While Trump and his allies have championed Durham’s effort, Democrats have dismissed the allegations of wrongdoing during the Trump-Russia investigation and are concerned the inquiry may be an effort to discredit the work of special counsel Robert Mueller. Trump gave Barr full declassification authority for the endeavor.
Barr and Durham have traveled around the world for the investigation, and Durham’s team has already asked witnesses about possible anti-Trump bias among former FBI officials. The secretive DOJ inquiry includes scrutiny of former CIA Director John Brennan, former Director of National Intelligence James Clapper, former FBI special agent Peter Strzok, and British ex-spy Christopher Steele.
In October, it was reported that Durham was expanding the scope of his investigation, adding agents and resources, to examine the post-election timeline up to the appointment of Mueller as special counsel in May 2017. The “investigation into the investigators” was reported to be upgraded to a criminal inquiry later that month, which would give Durham the power to impanel a grand jury and hand down indictments. Durham has also reviewed the Intelligence Community’s conclusions about Russian interference in the 2016 election.

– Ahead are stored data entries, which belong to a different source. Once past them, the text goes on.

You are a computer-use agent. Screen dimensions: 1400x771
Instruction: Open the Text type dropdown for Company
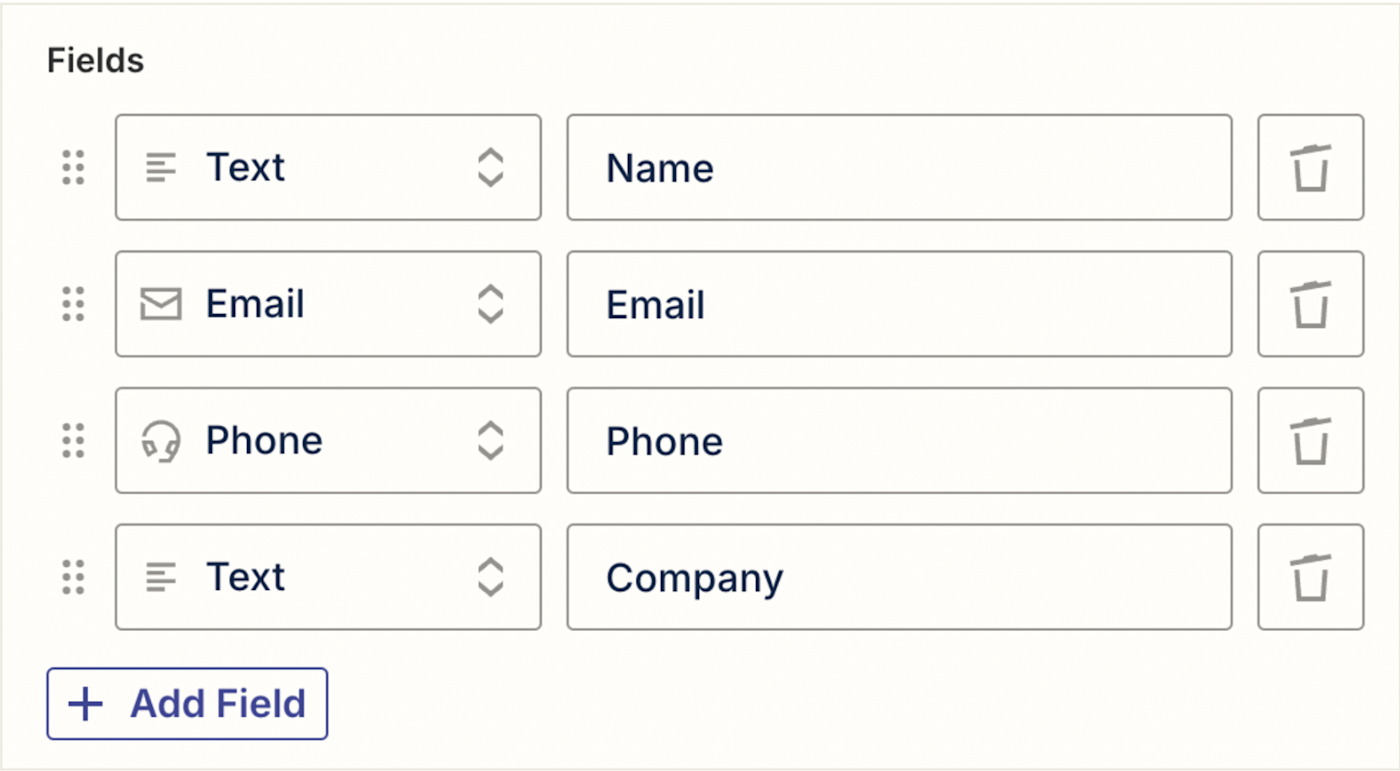click(328, 577)
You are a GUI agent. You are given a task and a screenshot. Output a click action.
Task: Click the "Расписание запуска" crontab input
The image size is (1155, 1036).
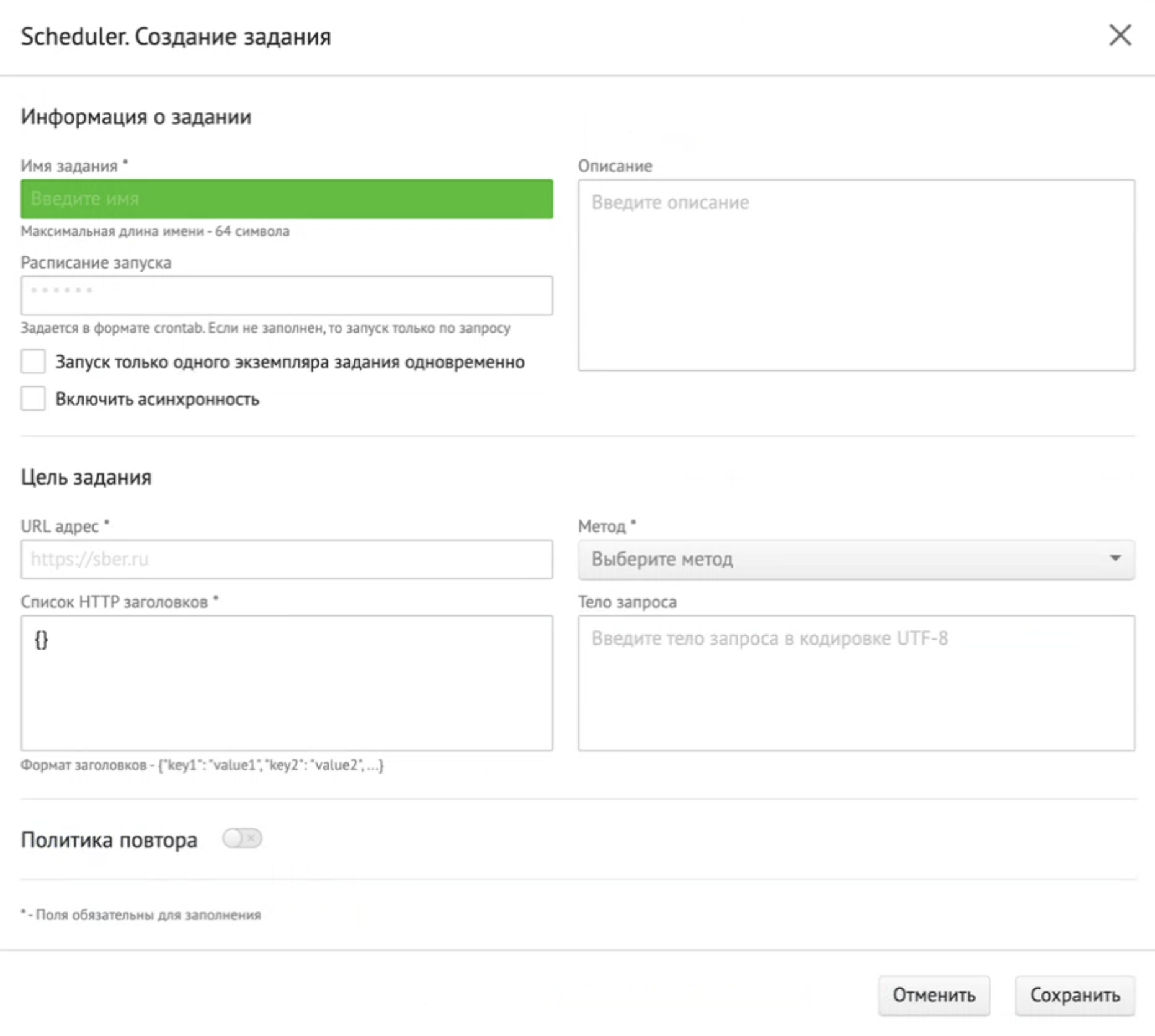tap(287, 295)
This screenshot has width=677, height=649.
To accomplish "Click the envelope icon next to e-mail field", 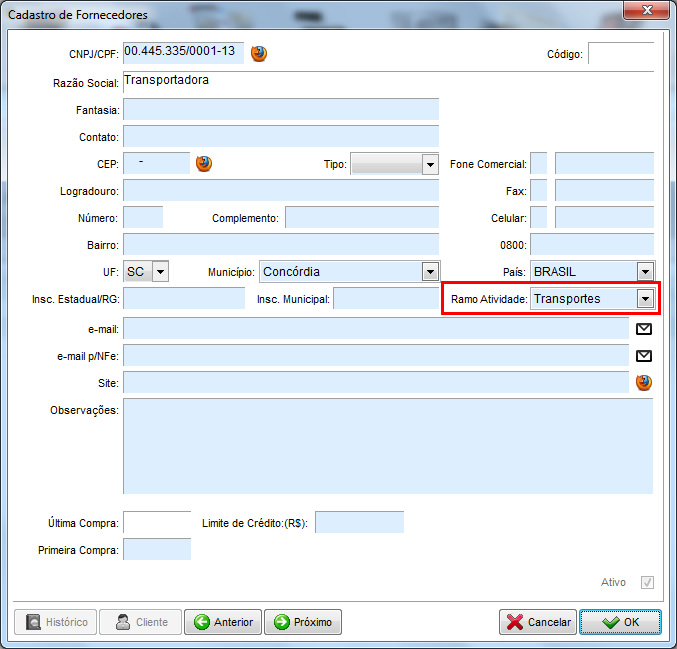I will [x=644, y=328].
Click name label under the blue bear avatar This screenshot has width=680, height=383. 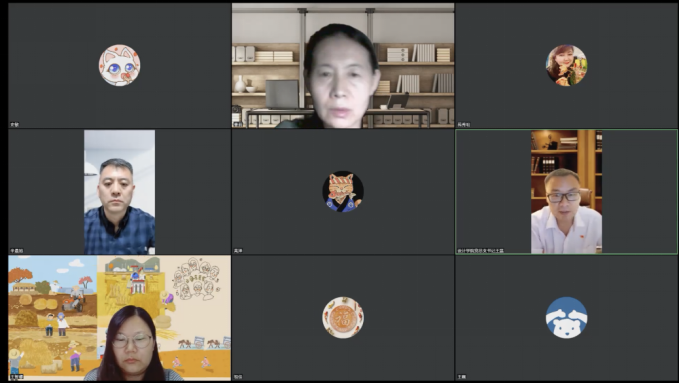coord(461,377)
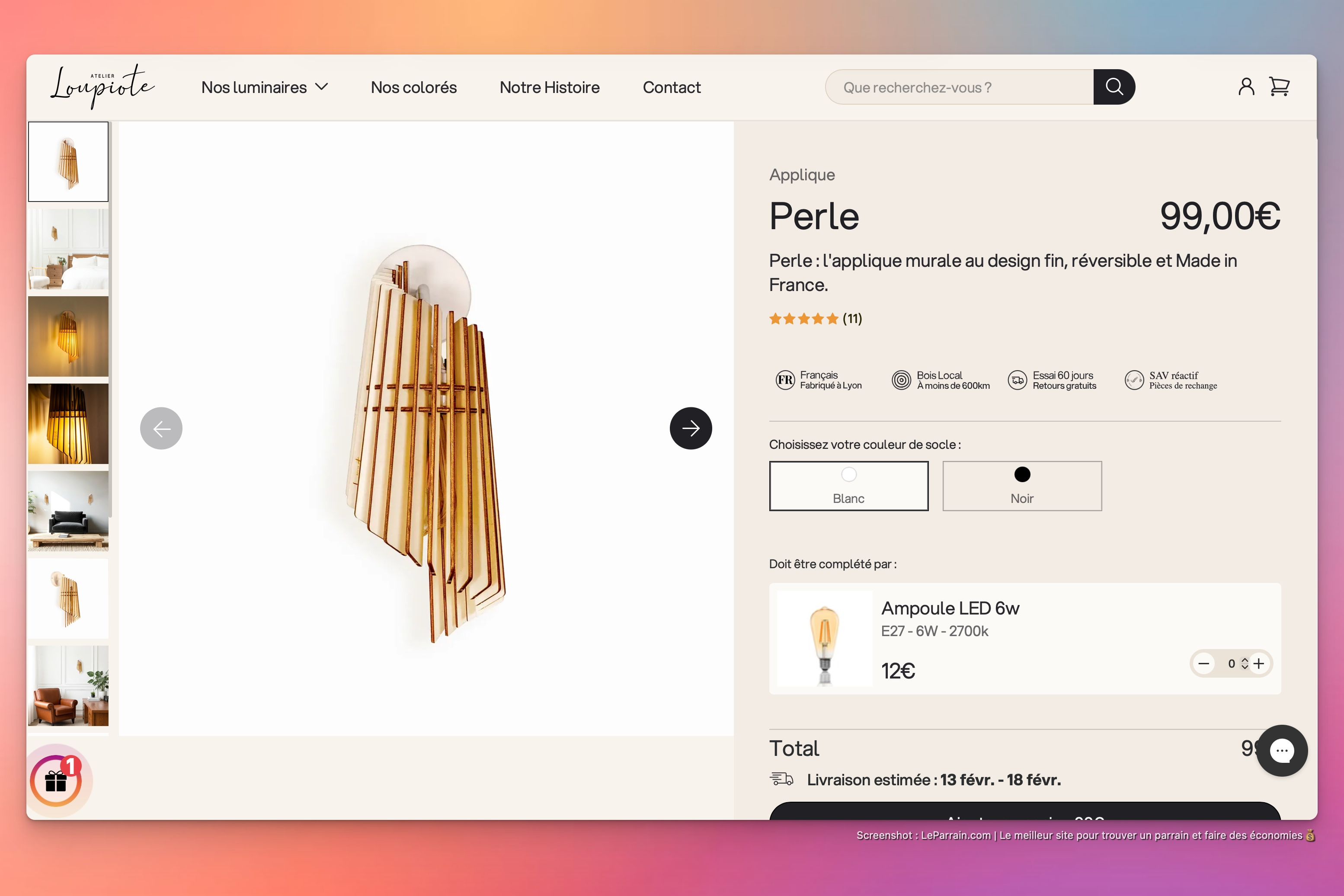Image resolution: width=1344 pixels, height=896 pixels.
Task: Open the gift rewards icon
Action: point(56,781)
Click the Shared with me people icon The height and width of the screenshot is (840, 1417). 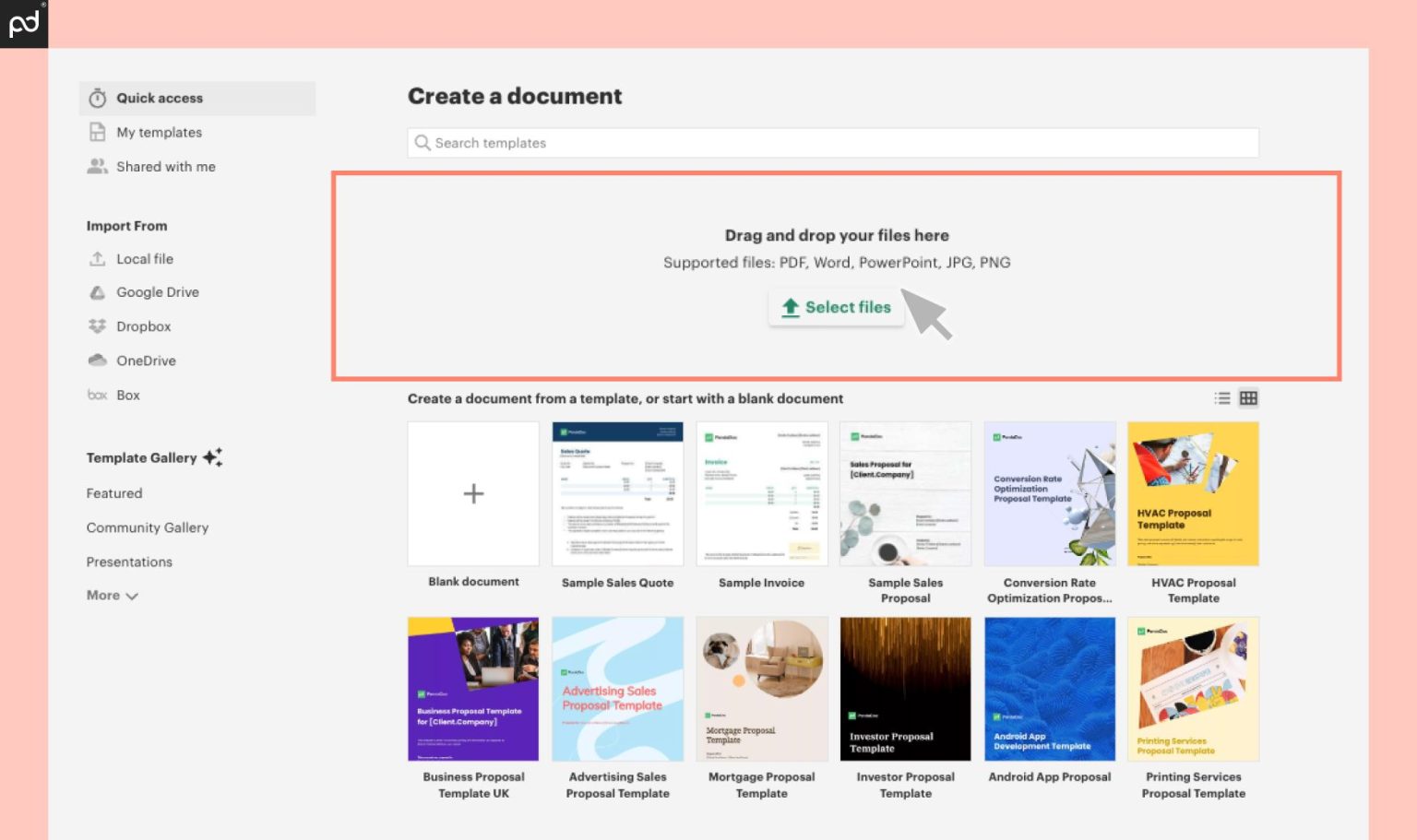point(98,166)

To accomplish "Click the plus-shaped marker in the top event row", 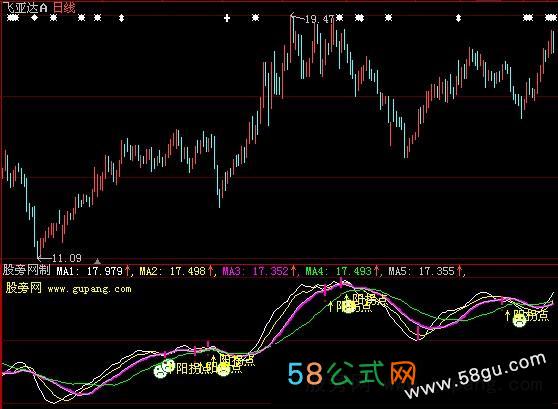I will tap(227, 18).
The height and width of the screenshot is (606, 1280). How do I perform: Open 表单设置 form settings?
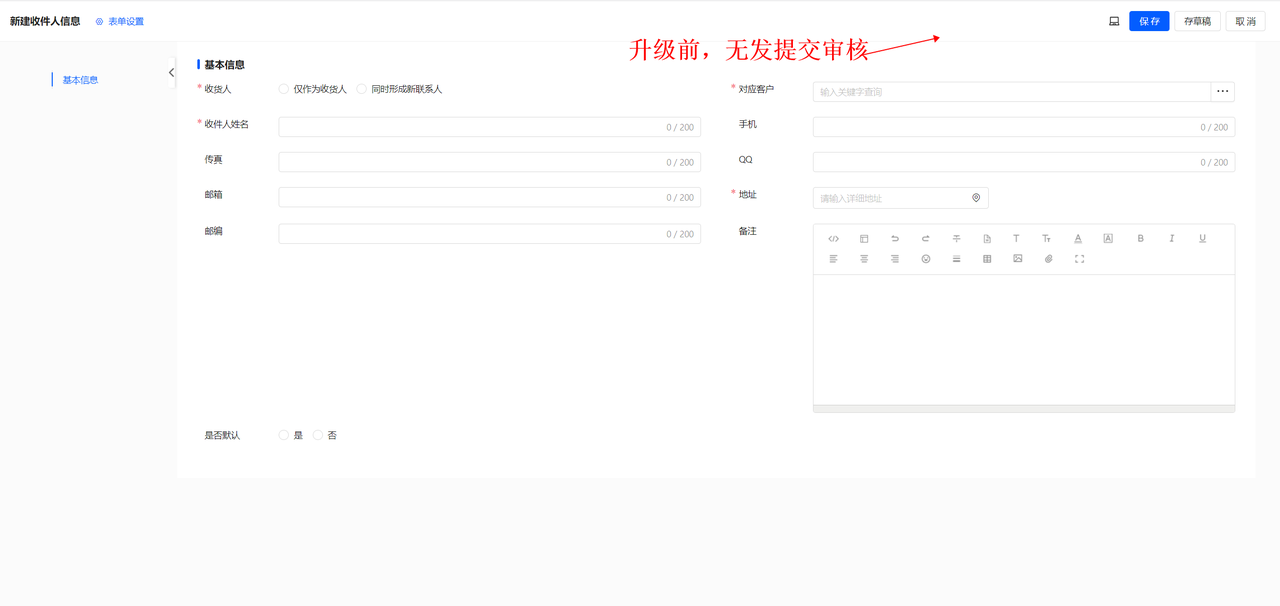pyautogui.click(x=120, y=21)
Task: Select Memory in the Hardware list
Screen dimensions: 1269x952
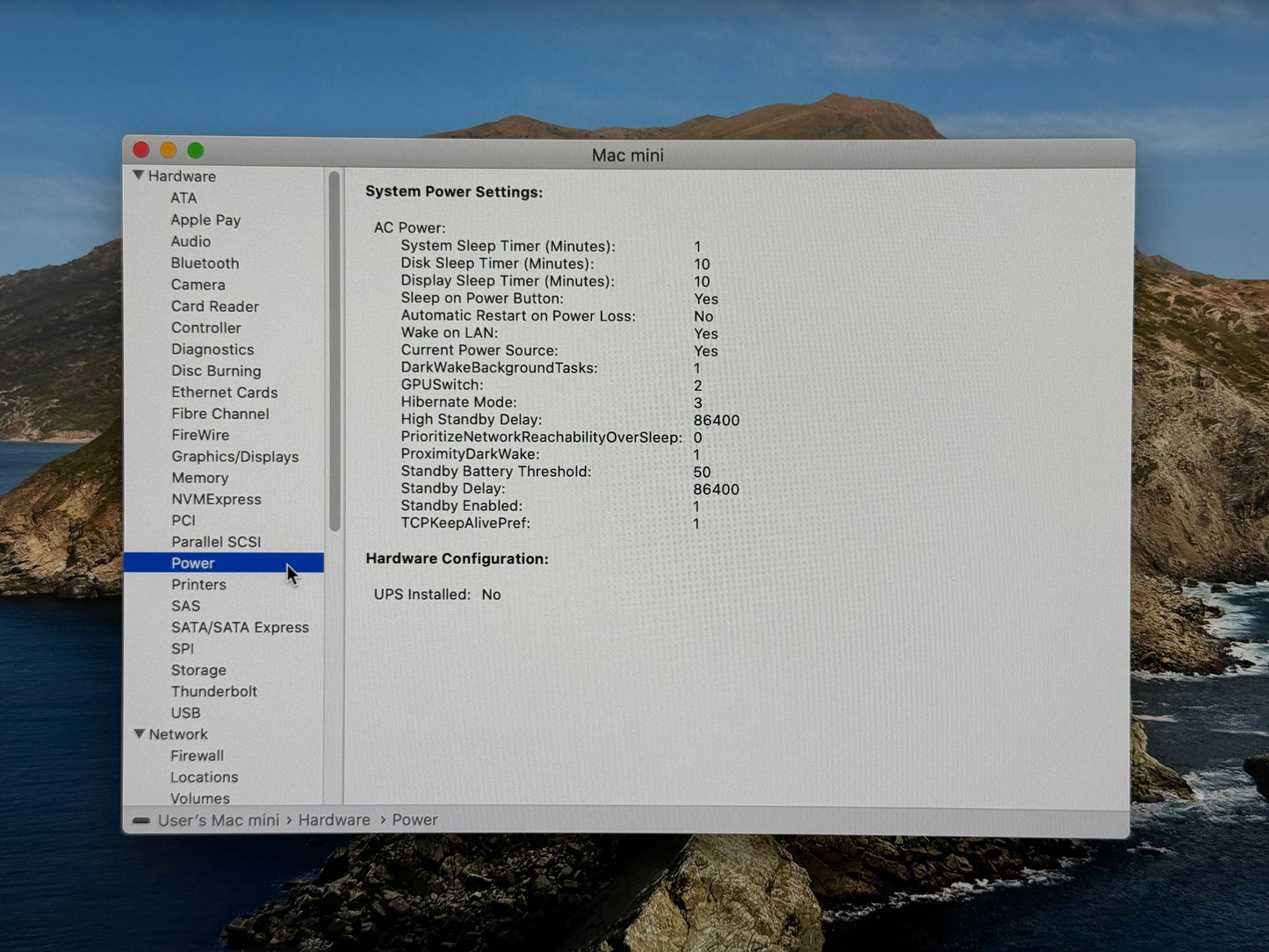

Little else is known about the investigation other than that Durham is exploring whether a crime was committed by Kevin Clinesmith, a former FBI lawyer who was found by the Justice Department Inspector General Michael Horowitz to have altered a document during the FBI’s efforts to obtain a Foreign Intelligence Surveillance Act warrant renewal to continue wiretapping onetime Trump campaign adviser Carter Page.
Among those known to be cooperating with Barr is retired Adm. Michael Rogers, the former director of the National Security Agency who has a history of uncovering FISA violations.
The period of time under scrutiny by Durham also covers a leak to reporters that federal prosecutors in D.C. are investigating. The Russian intelligence document under scrutiny, word of which made its way into press reports in the spring of 2017, factored into former FBI Director James Comey’s handling of the FBI investigation into former Secretary of State Hillary Clinton’s email server, and Comey himself appears to be the focus of that inquiry. Comey was fired in May 2017, after which Mueller was appointed special counsel to lead the Russia investigation.
During an interview with NBC News in December, Barr said Durham’s investigators are “looking at the whole waterfront,” and questions remain unanswered following the release of Horowitz’s FISA report. The attorney general pointed to the “problem” of Comey refusing to allow his security clearance to be temporarily reinstated, which allowed him to avoid the questions about classified information that Horowitz wanted to raise. Durham has the ability to compel testimony from other agencies and countries, unlike Horowitz in his limited role as inspector general.
“We have to be careful about the way we collect evidence. And we have to make sure that we have enough evidence to justify our actions. And we’re not going to cut corners in that respect,” Barr said before providing a hint about when Durham’s investigation may end. “You know, there’s some people who think this thing is going to drop in a few weeks. That’s not the case. I see this, perhaps, reaching an important watershed perhaps in the late spring, early summer.”